The 911’s optional blind spot warning system uses digital cameras monitored by computer to alert the driver to moving objects in the vehicle’s blind spots where the side view mirrors don’t reveal them. The GT-R doesn’t offer a system to reveal objects in the driver’s blind spots.
The 911 has standard Porsche Connect, which uses a global positioning satellite (GPS) receiver and a cellular system to remotely unlock your doors if you lock your keys in, help track down your vehicle if it’s stolen or send emergency personnel to the scene if any airbags deploy. The GT-R doesn’t offer a GPS response system, only a navigation computer with no live response for emergencies, so if you’re involved in an accident and you’re incapacitated help may not come as quickly.
Both the 911 and the GT-R have standard driver and passenger frontal airbags, front side-impact airbags, side-impact head airbags, front seatbelt pretensioners, four-wheel antilock brakes, traction control, electronic stability systems to prevent skidding, daytime running lights, rearview cameras and available all-wheel drive.
The 911 comes with a full 4-year/50,000-mile basic warranty, which covers the entire car and includes 24-hour roadside assistance. The GT-R’s 3-year/36,000-mile basic warranty expires 1 year and 14,000 miles sooner.
The 911’s corrosion warranty is 7 years longer than the GT-R’s (12 vs. 5 years).
To reliably power the ignition and other systems and to recharge the battery, the 911 has a standard 204-amp alternator (245-amp - 911 S and 175 Turbo). The GT-R’s 150-amp alternator isn’t as powerful.
J.D. Power and Associates’ 2018 Initial Quality Study of new car owners surveyed provide the statistics that show that Porsche vehicles are better in initial quality than Nissan vehicles. J.D. Power ranks Porsche fourth in initial quality, above the industry average. With 6 more problems per 100 vehicles, Nissan is ranked 10th.

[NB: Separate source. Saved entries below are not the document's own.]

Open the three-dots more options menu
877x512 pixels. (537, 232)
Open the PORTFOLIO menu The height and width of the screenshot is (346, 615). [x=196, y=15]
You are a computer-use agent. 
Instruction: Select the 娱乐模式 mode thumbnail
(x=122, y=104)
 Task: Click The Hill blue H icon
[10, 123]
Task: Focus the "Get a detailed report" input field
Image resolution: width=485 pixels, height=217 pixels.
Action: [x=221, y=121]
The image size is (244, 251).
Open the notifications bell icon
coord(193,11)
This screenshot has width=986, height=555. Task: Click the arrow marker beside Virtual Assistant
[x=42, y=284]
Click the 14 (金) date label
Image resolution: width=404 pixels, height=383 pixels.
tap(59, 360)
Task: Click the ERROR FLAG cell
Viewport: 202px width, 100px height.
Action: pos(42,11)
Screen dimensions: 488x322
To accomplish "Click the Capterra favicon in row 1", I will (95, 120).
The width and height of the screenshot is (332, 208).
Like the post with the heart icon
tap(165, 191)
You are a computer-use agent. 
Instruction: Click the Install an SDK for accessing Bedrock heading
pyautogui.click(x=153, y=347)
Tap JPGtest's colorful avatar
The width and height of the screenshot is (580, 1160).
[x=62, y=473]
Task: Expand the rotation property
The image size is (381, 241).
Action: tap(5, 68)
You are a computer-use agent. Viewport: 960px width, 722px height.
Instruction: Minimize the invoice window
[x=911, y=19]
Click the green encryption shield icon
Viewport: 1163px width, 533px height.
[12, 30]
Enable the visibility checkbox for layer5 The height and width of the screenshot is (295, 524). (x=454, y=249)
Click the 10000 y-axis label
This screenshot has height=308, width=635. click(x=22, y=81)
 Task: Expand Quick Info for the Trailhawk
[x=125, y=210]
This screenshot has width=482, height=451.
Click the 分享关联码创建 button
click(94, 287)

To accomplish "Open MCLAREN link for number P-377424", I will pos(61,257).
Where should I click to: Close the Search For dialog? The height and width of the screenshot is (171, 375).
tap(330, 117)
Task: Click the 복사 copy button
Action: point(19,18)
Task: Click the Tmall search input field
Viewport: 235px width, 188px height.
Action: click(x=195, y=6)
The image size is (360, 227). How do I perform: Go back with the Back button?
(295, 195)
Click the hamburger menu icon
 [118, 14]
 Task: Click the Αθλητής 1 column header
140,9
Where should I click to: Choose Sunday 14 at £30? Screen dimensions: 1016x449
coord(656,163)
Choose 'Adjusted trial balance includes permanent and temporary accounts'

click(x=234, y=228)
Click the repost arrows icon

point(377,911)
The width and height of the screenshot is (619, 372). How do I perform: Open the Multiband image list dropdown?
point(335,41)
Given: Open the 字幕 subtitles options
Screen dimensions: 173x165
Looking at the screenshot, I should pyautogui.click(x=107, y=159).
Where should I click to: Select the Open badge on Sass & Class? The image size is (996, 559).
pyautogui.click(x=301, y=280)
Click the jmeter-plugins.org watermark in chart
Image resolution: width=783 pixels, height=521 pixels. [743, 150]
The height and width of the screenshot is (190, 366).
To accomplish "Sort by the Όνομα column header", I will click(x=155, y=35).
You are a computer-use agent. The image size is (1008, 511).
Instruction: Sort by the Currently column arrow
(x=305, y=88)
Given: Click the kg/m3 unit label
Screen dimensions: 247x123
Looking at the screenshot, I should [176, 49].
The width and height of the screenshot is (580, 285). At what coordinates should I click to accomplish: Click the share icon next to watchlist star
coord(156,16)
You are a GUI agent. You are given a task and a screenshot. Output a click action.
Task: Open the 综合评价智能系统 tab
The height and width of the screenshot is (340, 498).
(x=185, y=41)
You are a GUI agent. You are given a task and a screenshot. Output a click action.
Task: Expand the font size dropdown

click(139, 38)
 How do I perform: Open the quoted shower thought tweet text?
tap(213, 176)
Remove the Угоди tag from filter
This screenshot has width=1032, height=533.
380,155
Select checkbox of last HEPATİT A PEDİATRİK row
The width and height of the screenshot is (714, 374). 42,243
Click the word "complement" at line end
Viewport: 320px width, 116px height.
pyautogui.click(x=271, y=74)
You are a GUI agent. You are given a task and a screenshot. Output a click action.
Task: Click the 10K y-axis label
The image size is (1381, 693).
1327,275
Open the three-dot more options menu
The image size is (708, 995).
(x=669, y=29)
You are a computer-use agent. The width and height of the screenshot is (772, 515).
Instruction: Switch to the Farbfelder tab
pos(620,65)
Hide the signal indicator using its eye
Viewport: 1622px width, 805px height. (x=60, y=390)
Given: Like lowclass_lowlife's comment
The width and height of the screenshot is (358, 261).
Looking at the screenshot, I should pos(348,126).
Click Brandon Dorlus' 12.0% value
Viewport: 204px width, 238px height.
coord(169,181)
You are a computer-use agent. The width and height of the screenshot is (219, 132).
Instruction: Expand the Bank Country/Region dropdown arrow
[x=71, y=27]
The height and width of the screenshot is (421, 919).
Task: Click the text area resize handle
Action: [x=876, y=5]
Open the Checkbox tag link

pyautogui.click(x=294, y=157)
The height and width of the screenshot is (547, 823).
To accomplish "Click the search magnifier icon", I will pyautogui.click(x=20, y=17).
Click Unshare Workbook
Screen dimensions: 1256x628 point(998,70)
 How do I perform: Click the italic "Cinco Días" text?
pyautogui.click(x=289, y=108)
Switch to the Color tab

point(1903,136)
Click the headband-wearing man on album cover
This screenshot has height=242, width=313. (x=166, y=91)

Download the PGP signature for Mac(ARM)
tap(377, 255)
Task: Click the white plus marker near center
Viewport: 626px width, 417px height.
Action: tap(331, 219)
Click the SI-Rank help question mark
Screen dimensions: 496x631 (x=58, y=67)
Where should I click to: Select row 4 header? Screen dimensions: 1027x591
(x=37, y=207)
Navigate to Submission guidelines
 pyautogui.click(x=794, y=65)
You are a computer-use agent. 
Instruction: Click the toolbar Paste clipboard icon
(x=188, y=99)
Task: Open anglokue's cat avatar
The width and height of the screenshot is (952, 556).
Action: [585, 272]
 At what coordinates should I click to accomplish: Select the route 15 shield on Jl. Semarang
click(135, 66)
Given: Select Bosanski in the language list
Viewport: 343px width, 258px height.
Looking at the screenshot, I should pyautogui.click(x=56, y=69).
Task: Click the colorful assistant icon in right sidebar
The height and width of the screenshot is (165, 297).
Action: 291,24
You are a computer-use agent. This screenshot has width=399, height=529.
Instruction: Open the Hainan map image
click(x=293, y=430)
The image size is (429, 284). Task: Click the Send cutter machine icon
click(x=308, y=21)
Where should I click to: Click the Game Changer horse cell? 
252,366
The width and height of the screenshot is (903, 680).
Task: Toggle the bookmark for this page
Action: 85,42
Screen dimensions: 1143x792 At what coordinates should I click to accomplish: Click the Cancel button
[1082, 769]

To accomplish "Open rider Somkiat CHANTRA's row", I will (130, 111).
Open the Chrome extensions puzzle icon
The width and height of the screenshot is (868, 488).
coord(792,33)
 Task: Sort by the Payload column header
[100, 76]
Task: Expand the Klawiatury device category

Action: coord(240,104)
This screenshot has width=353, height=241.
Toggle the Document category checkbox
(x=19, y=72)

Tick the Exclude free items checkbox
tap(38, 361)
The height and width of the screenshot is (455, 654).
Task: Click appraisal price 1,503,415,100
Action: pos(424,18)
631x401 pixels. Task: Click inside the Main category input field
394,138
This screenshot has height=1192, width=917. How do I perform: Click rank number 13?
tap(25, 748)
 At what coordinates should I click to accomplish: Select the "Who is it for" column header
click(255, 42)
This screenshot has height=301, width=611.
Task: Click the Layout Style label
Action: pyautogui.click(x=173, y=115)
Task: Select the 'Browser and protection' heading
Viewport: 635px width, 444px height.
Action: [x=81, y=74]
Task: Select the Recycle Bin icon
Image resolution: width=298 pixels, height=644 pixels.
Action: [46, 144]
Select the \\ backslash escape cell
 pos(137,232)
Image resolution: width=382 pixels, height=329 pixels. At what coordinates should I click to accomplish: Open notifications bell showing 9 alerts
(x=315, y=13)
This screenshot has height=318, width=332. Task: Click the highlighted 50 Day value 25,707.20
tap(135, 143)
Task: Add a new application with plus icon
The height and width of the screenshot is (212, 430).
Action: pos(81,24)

J.D. Power and Associates’ 2018 survey of the owners of three-year-old vehicles provides the long-term dependability statistics that show that Porsche vehicles are more reliable than Nissan vehicles. J.D. Power ranks Porsche second in reliability, above the industry average. With 33 more problems per 100 vehicles, Nissan is ranked 10th.
From surveys of all its subscribers, Consumer Reports’ December 2018 Auto Issue reports that Porsche vehicles are more reliable than Nissan vehicles. Consumer Reports ranks Porsche 3 places higher in reliability than Nissan.
The 911 GT2 RS’ 3.8 turbo 6 cyl. produces 100 more horsepower (700 vs. 600) and 72 lbs.-ft. more torque (553 vs. 481) than the GT-R NISMO’s optional 3.8 turbo V6.
In a Motor Trend race course test, the Porsche 911 Turbo S Coupe was clocked 1.8 seconds faster than the Nissan GT-R NISMO (93.21 sec. vs. 95.01 sec.).
The flat cylinder configuration of the boxer engine in the 911 lowers its center of gravity, enhancing handling stability. The GT-R doesn’t offer a boxer engine configuration.
On the EPA test cycle the 911 Coupe Carrera 4 Auto with its standard engine gets better fuel mileage than the GT-R Auto with its standard engine (22 city/28 hwy vs. 16 city/22 hwy).
Regenerative brakes improve the 911’s fuel efficiency by converting inertia back into energy instead of wasting it. The GT-R doesn’t offer a regenerative braking system.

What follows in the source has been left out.